Structural evolution of a poly(amic acid) based on 5-amino-2-(4-aminophenyl)benzoxazole (BOA) and 3,3′,4,4′-biphenyl tetracarboxylic dianhydride (BPDA) in solid film during thermal imidization was investigated using Fourier transform infrared spectroscopy (FTIR), wide-angle X-ray diffraction (WAXD), ultraviolet–visible spectroscopy and computation techniques. The results of FTIR and geometries of the model compounds optimized using density functional theory (DFT) method revealed the changes of the chemical functionalities and electrical effect accompanying the thermal imidization reaction. The electronic charges of both the para-disubstituted phenyl and oxazole rings in BOA residues would be simultaneously withdrawn towards the BPDA residues as the imidization reaction proceeded.

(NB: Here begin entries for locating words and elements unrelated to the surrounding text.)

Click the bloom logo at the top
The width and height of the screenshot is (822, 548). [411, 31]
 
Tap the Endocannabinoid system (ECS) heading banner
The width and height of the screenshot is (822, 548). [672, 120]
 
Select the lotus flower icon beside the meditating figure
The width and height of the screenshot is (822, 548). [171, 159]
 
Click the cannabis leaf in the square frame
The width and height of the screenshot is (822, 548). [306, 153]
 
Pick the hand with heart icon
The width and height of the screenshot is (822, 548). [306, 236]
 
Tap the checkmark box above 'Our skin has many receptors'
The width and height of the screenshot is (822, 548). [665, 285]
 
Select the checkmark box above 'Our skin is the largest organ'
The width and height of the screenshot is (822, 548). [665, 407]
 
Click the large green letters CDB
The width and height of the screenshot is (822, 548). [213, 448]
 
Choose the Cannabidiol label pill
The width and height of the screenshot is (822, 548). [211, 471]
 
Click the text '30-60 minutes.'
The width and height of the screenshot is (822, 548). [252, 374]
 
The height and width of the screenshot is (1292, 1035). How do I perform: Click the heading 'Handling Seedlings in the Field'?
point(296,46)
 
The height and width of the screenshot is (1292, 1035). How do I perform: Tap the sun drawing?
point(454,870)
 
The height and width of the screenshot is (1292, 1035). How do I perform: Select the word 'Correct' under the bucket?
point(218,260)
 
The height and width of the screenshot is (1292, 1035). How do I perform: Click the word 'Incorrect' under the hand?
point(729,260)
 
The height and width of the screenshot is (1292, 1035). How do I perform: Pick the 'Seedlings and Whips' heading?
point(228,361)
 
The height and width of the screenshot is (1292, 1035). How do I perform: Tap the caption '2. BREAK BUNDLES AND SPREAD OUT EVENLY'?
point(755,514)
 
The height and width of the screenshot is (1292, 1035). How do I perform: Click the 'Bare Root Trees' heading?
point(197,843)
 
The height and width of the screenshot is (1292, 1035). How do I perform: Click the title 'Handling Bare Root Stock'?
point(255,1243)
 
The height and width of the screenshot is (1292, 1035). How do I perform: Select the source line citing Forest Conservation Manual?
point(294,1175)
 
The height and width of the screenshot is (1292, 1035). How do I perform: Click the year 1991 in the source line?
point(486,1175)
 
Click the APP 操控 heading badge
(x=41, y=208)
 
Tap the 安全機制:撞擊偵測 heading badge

The WAXD results suggested that the molecular aggregation structures evolved from an overall amorphous morphology to a mixture of a highly ordered crystalline domain and an amorphous matrix. The highly ordered structures evolved via a three-step process: initial formation of a face-to-face π-stacking order in the short range, subsequent formation of an interchain ordered packing and final formation of crystalline structure by simultaneous improvement of the two orders. In particular, the formation of the interchain ordered packing required a very high imidization degree. Meanwhile, the average interchain distances in the amorphous matrix decreased with the evolution of the ordered structures in the ordered domain. Additionally, the cut-off wavelength and the transmittance (%) at 500 nm of the films changed obviously due to the structural evolution during the thermal imidization.